Pelo menos quarenta cubanos tiveram suas mortes confirmadas, embora o número real seja provavelmente muito maior. Quando um alto funcionário russo elogiou publicamente a participação cubana, Havana não proferiu uma palavra de protesto, revelando sua cumplicidade através do silêncio. O regime que alega indignação moral com o embargo agora exporta seus cidadãos para morrerem em uma guerra estrangeira, enquanto constrói hotéis vazios e acumula bilhões.

Oitenta e nove por cento dos lares cubanos vivem em extrema pobreza, sete em cada dez cidadãos deixam de fazer refeições, os hospitais carecem de antibióticos e o país sofre com apagões diários que podem durar até vinte horas.
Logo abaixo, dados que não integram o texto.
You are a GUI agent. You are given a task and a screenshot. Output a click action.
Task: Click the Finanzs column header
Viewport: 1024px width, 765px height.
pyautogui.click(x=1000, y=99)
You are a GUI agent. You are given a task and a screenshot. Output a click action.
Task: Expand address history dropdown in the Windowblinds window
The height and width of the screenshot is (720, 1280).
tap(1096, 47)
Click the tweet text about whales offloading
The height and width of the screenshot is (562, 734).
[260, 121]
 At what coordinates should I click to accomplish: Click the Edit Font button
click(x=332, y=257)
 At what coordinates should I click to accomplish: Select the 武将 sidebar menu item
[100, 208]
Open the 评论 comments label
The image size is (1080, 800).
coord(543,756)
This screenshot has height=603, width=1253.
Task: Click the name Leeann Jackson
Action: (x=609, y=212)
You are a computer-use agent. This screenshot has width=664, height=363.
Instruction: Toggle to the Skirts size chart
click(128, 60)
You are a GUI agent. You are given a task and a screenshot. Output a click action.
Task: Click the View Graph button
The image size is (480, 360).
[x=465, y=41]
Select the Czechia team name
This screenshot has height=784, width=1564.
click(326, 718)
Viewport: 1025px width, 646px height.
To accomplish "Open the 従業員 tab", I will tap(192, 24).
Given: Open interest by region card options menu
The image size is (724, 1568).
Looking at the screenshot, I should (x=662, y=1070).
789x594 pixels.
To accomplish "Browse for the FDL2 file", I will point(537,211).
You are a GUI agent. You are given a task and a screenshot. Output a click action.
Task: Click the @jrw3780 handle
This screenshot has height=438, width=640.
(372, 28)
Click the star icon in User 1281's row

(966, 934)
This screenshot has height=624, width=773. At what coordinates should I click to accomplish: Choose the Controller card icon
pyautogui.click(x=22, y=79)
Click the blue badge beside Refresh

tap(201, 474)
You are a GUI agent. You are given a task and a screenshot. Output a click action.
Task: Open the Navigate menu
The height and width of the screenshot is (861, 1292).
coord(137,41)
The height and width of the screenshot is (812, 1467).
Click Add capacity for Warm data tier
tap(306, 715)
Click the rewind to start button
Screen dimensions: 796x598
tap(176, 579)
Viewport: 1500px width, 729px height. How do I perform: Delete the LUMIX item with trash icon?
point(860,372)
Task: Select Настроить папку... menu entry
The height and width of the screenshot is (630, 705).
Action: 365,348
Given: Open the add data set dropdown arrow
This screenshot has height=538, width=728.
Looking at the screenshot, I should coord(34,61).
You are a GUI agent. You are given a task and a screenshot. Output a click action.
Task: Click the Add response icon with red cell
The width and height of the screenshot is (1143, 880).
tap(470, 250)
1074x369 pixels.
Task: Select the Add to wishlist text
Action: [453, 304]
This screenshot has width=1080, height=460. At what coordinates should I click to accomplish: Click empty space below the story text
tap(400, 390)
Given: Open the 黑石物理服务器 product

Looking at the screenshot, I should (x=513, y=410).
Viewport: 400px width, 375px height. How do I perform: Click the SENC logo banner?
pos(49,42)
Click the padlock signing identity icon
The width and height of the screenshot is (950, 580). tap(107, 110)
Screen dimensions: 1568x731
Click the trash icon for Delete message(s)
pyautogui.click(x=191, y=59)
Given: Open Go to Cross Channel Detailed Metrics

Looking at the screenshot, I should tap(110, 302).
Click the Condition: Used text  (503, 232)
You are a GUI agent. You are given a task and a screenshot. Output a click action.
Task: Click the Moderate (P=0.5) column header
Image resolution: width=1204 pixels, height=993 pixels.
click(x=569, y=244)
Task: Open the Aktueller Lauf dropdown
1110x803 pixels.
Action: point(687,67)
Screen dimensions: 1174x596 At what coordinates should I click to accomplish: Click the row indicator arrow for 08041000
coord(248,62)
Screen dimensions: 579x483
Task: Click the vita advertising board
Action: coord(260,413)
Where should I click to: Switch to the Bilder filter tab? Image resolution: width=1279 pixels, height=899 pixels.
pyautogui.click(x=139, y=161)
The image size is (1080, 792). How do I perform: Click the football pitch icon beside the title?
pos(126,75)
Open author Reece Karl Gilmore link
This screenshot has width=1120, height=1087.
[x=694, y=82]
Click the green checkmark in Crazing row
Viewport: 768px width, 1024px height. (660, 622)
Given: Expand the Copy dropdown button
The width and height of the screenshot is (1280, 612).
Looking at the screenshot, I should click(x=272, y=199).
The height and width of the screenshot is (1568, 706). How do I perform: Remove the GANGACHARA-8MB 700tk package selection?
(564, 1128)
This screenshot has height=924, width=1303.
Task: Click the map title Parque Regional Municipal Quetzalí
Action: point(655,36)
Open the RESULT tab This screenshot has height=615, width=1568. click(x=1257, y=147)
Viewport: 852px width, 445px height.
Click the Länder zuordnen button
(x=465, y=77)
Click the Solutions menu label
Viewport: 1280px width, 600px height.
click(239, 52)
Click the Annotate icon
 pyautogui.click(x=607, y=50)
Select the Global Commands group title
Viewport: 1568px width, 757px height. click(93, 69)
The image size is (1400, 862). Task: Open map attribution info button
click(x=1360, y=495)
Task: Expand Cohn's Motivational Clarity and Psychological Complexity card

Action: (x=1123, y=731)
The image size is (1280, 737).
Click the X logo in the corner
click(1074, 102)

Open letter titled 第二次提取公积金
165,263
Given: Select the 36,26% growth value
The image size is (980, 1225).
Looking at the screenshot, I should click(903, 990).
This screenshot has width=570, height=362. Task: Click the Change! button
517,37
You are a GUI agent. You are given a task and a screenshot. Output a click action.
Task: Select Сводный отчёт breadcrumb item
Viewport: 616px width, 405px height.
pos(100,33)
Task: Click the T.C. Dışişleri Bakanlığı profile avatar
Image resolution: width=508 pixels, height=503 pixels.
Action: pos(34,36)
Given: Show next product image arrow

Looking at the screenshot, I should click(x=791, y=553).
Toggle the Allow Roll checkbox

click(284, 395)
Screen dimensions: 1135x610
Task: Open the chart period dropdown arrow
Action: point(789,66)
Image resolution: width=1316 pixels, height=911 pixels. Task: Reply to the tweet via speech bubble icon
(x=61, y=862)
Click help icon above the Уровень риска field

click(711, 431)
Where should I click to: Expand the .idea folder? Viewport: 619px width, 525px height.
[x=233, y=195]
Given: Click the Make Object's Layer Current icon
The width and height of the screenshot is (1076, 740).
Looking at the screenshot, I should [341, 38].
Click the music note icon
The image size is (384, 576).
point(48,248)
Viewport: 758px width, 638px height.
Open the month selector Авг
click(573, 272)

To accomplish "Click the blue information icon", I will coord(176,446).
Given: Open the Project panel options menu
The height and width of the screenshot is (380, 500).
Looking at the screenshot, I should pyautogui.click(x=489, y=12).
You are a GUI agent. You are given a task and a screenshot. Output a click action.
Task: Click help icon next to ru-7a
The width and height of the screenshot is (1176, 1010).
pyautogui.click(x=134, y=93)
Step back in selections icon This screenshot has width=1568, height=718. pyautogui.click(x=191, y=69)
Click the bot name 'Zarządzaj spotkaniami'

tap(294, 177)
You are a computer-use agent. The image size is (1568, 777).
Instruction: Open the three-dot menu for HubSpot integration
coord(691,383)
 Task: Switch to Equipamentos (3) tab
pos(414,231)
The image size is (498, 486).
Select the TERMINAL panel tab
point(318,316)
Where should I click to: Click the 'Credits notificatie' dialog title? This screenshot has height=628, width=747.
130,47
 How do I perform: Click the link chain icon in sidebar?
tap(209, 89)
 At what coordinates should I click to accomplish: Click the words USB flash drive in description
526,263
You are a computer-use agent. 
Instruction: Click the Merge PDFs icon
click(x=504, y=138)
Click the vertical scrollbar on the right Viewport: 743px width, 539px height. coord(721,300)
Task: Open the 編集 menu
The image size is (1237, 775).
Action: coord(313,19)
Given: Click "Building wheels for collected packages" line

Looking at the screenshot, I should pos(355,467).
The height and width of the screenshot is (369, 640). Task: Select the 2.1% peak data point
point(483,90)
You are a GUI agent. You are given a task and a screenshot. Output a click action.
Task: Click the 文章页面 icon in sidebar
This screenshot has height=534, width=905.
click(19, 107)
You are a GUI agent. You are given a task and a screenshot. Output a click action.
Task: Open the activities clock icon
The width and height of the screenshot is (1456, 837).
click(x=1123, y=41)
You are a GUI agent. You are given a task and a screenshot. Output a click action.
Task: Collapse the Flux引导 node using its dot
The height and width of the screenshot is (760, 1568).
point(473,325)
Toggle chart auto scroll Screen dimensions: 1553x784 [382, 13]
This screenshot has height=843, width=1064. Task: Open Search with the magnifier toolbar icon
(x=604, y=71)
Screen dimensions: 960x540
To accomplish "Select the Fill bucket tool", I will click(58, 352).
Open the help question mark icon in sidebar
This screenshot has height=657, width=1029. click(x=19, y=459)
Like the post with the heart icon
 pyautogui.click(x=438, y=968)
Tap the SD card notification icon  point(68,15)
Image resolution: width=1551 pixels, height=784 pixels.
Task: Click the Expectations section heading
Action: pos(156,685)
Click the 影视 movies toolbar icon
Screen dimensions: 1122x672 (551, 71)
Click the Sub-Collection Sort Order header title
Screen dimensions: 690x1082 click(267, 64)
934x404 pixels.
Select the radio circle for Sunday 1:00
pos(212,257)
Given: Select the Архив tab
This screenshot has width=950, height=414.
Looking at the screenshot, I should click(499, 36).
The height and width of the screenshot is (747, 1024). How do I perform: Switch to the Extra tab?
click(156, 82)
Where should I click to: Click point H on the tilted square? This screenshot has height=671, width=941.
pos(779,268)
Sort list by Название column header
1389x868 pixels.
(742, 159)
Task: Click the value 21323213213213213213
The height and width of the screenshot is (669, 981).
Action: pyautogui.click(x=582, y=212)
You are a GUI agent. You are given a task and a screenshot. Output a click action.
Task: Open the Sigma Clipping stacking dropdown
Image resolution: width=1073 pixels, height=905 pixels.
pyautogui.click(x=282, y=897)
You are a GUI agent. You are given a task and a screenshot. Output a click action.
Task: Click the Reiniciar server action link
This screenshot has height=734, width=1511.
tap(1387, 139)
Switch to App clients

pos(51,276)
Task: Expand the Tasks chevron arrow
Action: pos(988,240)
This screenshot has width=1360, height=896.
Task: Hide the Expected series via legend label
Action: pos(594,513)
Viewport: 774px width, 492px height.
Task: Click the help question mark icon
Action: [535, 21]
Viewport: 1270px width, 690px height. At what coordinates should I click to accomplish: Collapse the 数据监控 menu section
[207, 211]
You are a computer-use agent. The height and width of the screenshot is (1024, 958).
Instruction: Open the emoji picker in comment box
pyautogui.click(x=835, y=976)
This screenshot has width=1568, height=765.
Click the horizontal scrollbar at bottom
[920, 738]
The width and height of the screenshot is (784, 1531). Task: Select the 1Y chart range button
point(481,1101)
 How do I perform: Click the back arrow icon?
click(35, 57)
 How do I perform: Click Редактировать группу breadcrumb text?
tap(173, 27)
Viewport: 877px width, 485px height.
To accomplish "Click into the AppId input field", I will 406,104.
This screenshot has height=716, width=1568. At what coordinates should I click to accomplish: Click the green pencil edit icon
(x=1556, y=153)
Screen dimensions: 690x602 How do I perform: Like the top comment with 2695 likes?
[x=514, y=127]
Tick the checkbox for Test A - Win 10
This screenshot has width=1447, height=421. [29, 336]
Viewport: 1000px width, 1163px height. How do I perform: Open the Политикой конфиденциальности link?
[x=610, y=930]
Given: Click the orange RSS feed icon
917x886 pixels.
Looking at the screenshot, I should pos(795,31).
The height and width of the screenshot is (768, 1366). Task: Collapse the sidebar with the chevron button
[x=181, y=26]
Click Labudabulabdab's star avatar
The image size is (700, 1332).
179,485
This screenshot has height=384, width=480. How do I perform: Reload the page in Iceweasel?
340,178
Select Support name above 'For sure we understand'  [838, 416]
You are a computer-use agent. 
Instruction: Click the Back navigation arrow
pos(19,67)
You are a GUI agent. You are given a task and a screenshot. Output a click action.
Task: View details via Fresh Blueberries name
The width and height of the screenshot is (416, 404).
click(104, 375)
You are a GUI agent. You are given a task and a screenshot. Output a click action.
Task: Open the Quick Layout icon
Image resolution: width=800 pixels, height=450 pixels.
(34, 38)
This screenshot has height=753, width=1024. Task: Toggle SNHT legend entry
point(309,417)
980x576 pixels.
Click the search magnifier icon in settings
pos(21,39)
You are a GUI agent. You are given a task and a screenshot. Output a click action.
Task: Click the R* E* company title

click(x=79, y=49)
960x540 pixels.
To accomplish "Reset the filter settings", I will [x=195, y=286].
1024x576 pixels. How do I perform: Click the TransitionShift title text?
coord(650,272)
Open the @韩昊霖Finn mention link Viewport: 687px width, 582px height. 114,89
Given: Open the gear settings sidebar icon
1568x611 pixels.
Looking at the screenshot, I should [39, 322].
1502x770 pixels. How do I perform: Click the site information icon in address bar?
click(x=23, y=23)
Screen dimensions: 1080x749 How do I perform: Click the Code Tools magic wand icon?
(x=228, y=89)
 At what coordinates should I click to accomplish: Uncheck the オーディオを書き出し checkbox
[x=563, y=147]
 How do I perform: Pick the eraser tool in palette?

Mesmo assim, a GAESA detém mais reservas do que várias nações latino-americanas juntas. Cuba comercializa livremente com o mundo, inclusive com os Estados Unidos. Seu problema não é o acesso a bens, mas como utiliza sua riqueza. Décadas de corrupção, má gestão e inadimplência deliberada isolaram o país dos mercados de crédito que a própria Cuba destruiu. O embargo não é a causa da miséria do país; o verdadeiro bloqueio é interno, um complexo militar-econômico que concentra bilhões de dólares enquanto seu povo passa fome.

Cada vez que a comunidade internacional vota mecanicamente para condenar o embargo sem examinar esses fatos, torna-se cúmplice na perpetuação do sistema que empobrece os cubanos. Cada gesto de “solidariedade” protege a própria elite que os mantém famintos. Isso não é um exercício acadêmico. Importa porque a mentira mata; porque cerca de 20.000 jovens cubanos estão arriscando suas vidas lutando em uma guerra estrangeira para não morrerem de fome em casa; porque US$ 18,5 bilhões poderiam alimentar, iluminar e curar a ilha por décadas.

O embargo que realmente existe é interno, não externo, e enquanto o mundo não reconhecer esse fato, o sofrimento de Cuba continuará, sustentado por uma mentira conveniente a todos, exceto àqueles que a suportam.


Carolina Barrero  é uma historiadora, escritora e defensora dos direitos humanos cubana que se destacou como uma das principais vozes durante o levante civil de 2021 em Cuba. Ela é a fundadora da Ciudadanía y Libertad, uma organização independente dedicada à promoção dos direitos civis e políticos.